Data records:
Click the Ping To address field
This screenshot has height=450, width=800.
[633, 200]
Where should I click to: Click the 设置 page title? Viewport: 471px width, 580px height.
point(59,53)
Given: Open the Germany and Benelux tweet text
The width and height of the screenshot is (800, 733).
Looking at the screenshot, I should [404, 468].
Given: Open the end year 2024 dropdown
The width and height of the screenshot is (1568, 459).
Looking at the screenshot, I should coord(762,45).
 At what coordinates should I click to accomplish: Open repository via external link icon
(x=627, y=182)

◆ Exercise requirements:
Rewrite the data above so that every instance of "Open" becomes "Select", with everything else left unchanged.

◆ Exercise solution:
Click the Ping To address field
This screenshot has height=450, width=800.
[633, 200]
Where should I click to: Click the 设置 page title? Viewport: 471px width, 580px height.
point(59,53)
Given: Select the Germany and Benelux tweet text
The width and height of the screenshot is (800, 733).
Looking at the screenshot, I should [404, 468].
Given: Select the end year 2024 dropdown
The width and height of the screenshot is (1568, 459).
Looking at the screenshot, I should coord(762,45).
 At what coordinates should I click to accomplish: Select repository via external link icon
(x=627, y=182)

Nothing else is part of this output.